Subsistence Solar Heater

This is not particularly new technology but it is perhaps getting the marketing boost it needs. I also think that we can count on modern communications to keep the interest up in the natural market areas.

The value of this device is to displace a lot of charcoal out of the heating market. The device itself is up to the task of producing boiled water and that means hot beverages and also the production of stews. It may not seem like a lot, but if you are dependent on charcoal, that is most of your cooking energy on a given day A frugal cook is likely to be able to reduce charcoal use several fold.

Stripping forests for charcoal at the subsistence level that we are dealing with is never well done and is often unsustainable. We talk about the goats clearing of the forests of the Sahara. Before the goats finished the job, I am sure humanity hacked down the brush and trees for charcoal. It all goes on as if nothing has changed even today.

This is an incredibly simple device easily fabricated, packaged and shipped to the customers. Let us hope that this is enough to get it into the market place.

$6.60 Solar Cooker Wins Financial Times Climate Change Contest
Written by Megan Treacy
Thursday, 09 April 2009

In a beautiful marriage of high function and very low cost, a $6.60 solar cooker called the Kyoto Box won the Financial Times Climate Change Contest and $75,000 from Hewlett-Packard to get the idea into production.

Kyoto Box is made from insulating two cardboard boxes, one stacked inside the other, with straw or newspaper, placing foil inside the first box and then painting the inside of the second box black. An acrylic cover tops off the design.
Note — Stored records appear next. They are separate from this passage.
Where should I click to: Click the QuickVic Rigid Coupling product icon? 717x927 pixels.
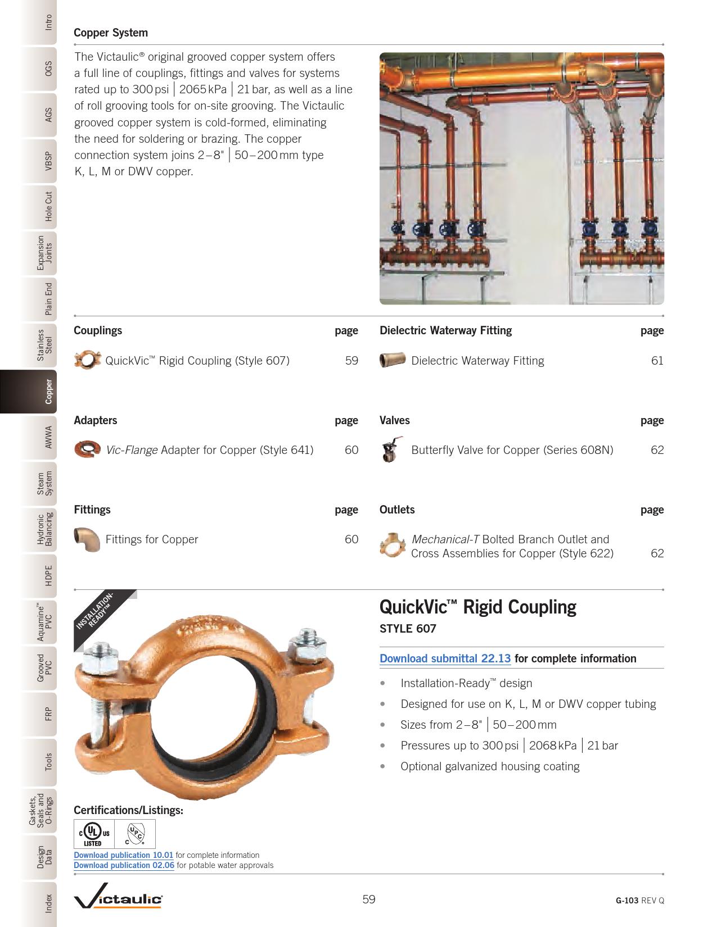coord(87,360)
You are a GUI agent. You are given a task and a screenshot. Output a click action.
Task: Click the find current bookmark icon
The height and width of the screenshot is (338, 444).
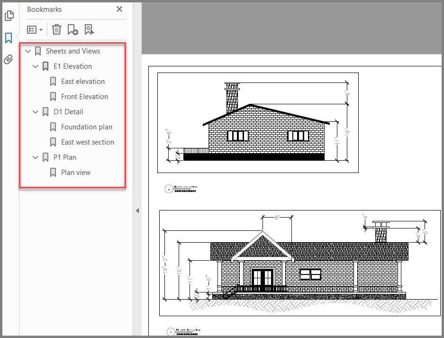[89, 30]
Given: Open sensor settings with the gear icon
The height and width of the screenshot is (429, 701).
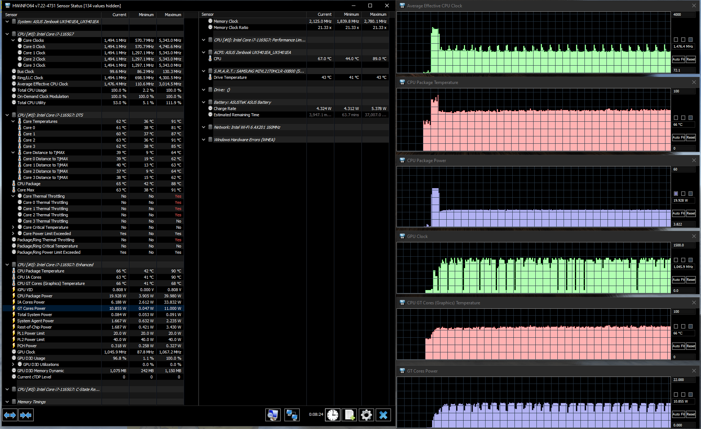Looking at the screenshot, I should [366, 415].

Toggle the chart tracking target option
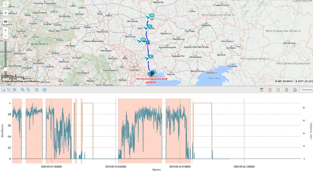(44, 90)
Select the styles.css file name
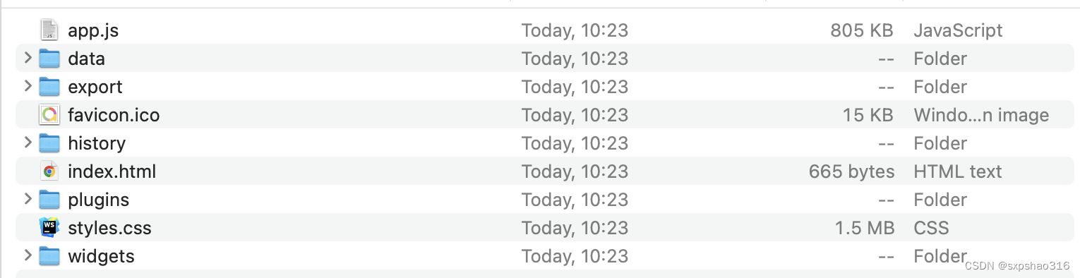The width and height of the screenshot is (1080, 278). click(x=109, y=228)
The very simple and cheap design is already being produced in Nairobi and the maker Jon Bøhner hopes that it will cut down on the use of firewood for cooking, which would slow deforestation and reduce carbon emissions and indoor pollution throughout Africa. The box can boil 10 liters of water in two hours for cooking or for purifying.

Other simple designs that made it to the final round of the contest include a garlic-based feed supplement that would reduce the methane in cow "emissions" and a wheel cover for delivery trucks that would boost efficiency by decreasing drag.